The goal of regenerative medicine at the HMRC is to produce functional tissue replacements to repair or replace damaged tissue. Our main focus is centered on bone and joint tissues, such as: articular cartilage, the intervertebral disc, and ligaments. These tissues are known for their limited capacity for self-repair, and are perfect candidates for regenerative medicine applications.
Research conducted within the HMRC covers a wide variety of regenerative medicine techniques in order to produce functional tissue replacements. These include the design, synthesis and characterization of new polymer biomaterials, the design of cell/tissue scaffolds, the development of tissue-specific bioreactors, and applied stem cell biology to engineer new cell-based therapies.
What is Tissue Engineering?
Tissue engineering is the development and manipulation of laboratory-grown molecules, cells, tissues, or organs to replace or support the function of defective or injured body parts. Tissue engineering holds great promise for the treatment of numerous diseases, disorders, and traumas. The long-term objective in the field is to create tissue substitutes that will fully integrate into the body, promoting regeneration and restoring lost function.
Tissue Engineering using Adipose-derived Stem Cells
One common approach is to seed a supporting scaffold with cells that will contribute to the developing tissues while defining and maintaining the desired three dimensional shape. Adipose tissue (fat) may be an ideal cell source for tissue engineering, as most patients are able to donate a small sample for cell isolation without any adverse effects. As well, using the patient's own cells avoids problems with immune rejection. Adipose-derived stem cells (ASC) are a population of multipotent mesenchymal stem cells and more-committed progenitors that are found within fat.
In the lab ASC proliferates rapidly and can be stimulated to differentiate into mature fat, muscle, bone and cartilage cells, as well as a putative neuronal population. Researchers are developing systems to culture the ASC, while maintaining their stem cell capacity, in order to obtain clinically-relevant cellular populations. Working collaboratively researchers are investigating the ASC population within naturally derived and synthetic scaffolds for adipose tissue engineering purposes, including the development of new approaches in cartilage, bone and cardiac tissue engineering. The aim of tissue engineering strategies using ASC is to create functioning, healthy tissues that are fully integrated into the host system. Towards the development of a tissue-engineered adipose substitute, research is focused on adipose-derived stem cells (ASC) and naturally derived biomaterials.

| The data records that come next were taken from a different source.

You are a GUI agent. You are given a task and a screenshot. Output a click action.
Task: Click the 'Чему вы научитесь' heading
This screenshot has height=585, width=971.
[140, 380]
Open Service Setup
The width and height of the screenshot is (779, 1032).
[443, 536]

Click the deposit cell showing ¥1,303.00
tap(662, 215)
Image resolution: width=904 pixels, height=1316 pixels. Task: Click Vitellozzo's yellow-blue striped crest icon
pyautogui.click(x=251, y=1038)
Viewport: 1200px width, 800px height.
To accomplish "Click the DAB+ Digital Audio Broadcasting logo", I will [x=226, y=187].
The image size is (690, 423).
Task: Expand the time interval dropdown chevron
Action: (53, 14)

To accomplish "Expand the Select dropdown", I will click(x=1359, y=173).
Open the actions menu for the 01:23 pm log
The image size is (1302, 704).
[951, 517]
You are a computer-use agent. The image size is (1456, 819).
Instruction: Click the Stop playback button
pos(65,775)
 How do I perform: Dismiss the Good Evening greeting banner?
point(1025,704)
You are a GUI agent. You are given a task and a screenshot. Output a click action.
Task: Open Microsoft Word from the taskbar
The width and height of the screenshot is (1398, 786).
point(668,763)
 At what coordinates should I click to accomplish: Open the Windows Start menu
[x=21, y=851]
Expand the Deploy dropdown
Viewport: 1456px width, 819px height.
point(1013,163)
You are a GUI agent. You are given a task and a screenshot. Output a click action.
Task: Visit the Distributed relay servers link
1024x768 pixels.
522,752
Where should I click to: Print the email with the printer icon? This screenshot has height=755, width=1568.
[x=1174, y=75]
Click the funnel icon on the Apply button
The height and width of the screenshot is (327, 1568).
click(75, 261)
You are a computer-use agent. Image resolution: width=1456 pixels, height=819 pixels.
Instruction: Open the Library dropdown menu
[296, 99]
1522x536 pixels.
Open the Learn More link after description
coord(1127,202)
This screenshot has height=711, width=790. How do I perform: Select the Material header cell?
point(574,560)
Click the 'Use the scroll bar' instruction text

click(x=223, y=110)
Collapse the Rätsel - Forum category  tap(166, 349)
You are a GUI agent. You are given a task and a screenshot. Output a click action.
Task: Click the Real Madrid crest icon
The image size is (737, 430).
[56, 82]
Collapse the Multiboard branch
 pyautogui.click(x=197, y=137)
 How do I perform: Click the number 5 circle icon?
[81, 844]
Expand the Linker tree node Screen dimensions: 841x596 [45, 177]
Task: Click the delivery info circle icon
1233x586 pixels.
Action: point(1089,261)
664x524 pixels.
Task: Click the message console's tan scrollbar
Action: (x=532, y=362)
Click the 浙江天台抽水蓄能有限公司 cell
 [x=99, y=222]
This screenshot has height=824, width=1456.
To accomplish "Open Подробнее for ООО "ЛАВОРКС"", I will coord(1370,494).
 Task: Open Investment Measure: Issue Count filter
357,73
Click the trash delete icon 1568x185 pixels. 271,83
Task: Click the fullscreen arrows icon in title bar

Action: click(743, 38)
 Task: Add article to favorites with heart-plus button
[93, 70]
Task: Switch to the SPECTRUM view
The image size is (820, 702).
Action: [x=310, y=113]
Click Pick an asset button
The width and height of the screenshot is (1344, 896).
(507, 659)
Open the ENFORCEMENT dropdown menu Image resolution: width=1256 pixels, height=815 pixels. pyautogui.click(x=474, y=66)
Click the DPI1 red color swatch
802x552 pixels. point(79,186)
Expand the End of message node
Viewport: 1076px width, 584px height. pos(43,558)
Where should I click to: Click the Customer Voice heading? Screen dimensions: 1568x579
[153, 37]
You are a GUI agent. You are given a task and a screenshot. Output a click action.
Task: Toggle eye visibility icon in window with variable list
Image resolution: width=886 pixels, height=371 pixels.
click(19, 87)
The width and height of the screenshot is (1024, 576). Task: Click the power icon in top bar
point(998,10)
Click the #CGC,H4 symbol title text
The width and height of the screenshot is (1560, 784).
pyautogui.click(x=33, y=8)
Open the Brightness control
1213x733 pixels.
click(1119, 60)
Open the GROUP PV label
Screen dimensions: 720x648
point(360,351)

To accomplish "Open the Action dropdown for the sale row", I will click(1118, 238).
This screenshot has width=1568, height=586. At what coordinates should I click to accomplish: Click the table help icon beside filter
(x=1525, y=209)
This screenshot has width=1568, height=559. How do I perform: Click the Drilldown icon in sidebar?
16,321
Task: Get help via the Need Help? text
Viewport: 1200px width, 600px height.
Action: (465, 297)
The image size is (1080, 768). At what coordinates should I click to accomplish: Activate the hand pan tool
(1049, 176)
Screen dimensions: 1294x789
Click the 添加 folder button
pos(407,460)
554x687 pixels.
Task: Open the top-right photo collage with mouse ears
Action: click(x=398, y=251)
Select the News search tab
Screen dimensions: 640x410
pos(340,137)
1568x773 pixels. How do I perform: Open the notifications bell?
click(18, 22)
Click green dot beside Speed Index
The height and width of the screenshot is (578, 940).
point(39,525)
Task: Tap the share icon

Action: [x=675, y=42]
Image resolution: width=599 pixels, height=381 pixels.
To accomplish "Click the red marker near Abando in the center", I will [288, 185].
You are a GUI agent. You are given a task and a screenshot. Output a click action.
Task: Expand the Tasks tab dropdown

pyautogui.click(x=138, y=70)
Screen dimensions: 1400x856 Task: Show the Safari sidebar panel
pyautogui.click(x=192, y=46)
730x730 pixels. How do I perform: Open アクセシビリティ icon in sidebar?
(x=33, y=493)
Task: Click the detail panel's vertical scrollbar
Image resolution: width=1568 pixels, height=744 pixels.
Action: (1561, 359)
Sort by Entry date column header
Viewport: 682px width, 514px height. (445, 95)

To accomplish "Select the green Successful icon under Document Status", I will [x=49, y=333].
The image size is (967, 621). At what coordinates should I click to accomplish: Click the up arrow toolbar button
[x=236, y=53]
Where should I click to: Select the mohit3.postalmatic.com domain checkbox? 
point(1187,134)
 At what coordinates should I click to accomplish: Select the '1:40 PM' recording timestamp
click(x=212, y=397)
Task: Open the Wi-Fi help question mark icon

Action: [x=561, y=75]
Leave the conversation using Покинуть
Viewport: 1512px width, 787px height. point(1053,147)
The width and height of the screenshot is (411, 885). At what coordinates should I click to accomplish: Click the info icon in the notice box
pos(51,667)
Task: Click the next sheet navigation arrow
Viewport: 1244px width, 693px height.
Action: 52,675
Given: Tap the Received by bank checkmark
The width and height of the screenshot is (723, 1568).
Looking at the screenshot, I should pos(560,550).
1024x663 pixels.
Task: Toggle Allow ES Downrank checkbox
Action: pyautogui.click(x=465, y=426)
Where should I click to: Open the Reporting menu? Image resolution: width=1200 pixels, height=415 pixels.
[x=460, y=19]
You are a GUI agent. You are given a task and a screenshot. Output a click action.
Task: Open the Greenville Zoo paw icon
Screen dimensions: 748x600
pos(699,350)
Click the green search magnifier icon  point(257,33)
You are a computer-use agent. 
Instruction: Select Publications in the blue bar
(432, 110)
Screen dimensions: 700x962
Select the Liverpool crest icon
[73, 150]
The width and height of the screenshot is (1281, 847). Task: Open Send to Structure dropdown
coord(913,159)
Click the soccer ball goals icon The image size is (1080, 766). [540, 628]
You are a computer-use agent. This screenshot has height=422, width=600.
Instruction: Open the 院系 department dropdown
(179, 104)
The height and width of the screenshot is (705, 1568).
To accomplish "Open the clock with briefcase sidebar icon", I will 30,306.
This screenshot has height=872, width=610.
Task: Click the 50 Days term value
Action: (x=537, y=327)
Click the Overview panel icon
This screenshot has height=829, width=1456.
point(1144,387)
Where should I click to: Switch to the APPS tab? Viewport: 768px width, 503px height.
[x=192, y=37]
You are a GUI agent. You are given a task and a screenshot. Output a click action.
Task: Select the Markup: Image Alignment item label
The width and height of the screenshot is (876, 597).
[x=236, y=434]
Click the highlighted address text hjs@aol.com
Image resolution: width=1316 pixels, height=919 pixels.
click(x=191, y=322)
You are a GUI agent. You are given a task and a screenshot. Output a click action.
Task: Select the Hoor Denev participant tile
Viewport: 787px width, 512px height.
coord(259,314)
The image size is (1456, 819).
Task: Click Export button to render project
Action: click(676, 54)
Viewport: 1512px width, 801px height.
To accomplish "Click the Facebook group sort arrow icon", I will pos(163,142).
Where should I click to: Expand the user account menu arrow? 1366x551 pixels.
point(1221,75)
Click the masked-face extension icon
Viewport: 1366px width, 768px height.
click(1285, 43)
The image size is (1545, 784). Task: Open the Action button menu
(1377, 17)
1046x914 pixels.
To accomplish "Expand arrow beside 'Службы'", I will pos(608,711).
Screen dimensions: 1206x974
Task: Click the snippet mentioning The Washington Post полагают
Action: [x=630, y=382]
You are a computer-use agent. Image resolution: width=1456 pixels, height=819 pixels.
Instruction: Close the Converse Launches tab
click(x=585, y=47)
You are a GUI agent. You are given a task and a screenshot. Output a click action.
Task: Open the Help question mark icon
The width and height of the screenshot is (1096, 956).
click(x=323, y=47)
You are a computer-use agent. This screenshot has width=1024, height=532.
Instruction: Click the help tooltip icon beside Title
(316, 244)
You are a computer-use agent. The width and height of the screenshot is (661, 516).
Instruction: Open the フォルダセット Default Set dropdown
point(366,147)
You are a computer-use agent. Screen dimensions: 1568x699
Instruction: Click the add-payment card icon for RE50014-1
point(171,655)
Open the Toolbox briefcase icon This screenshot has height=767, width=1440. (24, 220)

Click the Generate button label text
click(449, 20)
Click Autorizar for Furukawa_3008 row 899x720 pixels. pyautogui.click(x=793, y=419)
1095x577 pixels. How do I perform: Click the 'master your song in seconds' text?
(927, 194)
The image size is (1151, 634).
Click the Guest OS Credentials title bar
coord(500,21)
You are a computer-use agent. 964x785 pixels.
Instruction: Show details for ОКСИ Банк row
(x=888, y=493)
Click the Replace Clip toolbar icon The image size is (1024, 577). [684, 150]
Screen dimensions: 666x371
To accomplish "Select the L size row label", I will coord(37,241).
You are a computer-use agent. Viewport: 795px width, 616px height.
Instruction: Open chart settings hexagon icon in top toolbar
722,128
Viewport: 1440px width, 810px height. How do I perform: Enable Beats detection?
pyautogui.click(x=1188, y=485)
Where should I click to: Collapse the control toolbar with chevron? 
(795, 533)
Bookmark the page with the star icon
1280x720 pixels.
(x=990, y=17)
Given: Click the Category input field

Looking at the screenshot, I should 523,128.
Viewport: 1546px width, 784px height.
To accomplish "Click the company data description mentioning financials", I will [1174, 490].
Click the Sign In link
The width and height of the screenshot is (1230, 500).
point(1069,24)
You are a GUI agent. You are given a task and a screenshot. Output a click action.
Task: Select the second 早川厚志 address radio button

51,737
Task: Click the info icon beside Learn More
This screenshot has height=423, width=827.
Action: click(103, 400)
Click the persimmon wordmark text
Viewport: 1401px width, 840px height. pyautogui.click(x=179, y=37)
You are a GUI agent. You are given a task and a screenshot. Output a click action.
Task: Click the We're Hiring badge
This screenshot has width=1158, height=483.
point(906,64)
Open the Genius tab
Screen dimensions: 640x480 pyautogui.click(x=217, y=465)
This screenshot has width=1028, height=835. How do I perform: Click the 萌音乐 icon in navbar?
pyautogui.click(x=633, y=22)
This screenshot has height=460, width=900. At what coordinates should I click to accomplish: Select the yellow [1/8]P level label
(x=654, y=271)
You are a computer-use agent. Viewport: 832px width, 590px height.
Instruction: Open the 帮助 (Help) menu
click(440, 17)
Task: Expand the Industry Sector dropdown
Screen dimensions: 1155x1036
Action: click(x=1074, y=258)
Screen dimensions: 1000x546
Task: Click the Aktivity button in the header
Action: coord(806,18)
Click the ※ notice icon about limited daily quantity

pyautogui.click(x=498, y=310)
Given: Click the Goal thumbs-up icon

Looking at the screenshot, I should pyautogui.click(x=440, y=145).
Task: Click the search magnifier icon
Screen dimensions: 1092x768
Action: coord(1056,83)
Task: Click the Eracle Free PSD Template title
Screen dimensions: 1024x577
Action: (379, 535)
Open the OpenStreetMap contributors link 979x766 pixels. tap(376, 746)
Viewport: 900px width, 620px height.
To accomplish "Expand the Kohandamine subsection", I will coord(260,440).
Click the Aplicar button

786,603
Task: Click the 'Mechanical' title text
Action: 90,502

Naturally Derived Biomaterials
Normal cellular organization and behaviour are mediated in part by interactions with the extracellular matrix (ECM), the scaffolding material that is naturally found, in varying forms, within all tissues. Matrix producing cells in the body secrete and degrade ECM components, including multiple forms of the protein collagen. Cell binding to the ECM can impact a range of cellular responses including proliferation, differentiation, migration, and apoptosis (programmed cell death). The ECM plays an essential role in processes such as embryonic development and would healing.
Scaffolds derived from the ECM hae been investigated for a rang eof tissue engineering applications. ECM-based biomaterials can facilitate normal cell-matrix interacts and have been shown to promote in vivo regeneration. Moreover, cellular processes such as proliferation, migration and differentiation can be modulated by the scaffold composition and architecture.
Mechanical stimulation of cells and mechanical conditioning of the developed tissue
Attempts to engineer functional connective tissues in vitro have not proven to be entirely successful. Recent studies have demonstrated that physical forces, in part, play an important role in both the development and maintenance of these issues in vivo. For this reason we have been investigating whether the application of dynamic mechanical forces (e.g. compression, shear) can accelerate tissue growth and improve the mechanical performance of the developed tissue. Similarly, researchers are currently investigating the effect of high frequency vibrations during the grown of engineered cartilage, ligament, meniscus and the intervertebral disc.
Cell and tissue stimulation device (Mach-1) used to study the effects of:
Influence of Nutrient Supply on Tissue Formation
There is increasing evidence that the supply of nutrients is a limiting factor during in vitro tissue development. As well, in certain connective tissues, a decline in the nutrient supply has been implicated in tissue degeneration in vivo. This study is directed at the interplay between different energy metabolism pathways and the synthesis of extracellular matrix macromolecules by various types of connective tissue cells (chondrocytes, fibroblasts, etc.).
Perfusion bioreactors for tissue-engineering
Bioreactors have gained increasing importance in tissue-engineering to provide the conditions necessary for the cells to regenerate functional tissue. Researchers at HMRC have recently developed a novel perfusion bioreactor and they are currently investigating the effects of both the hydrodynamic and biochemical environment on the growth of engineered connective tissues.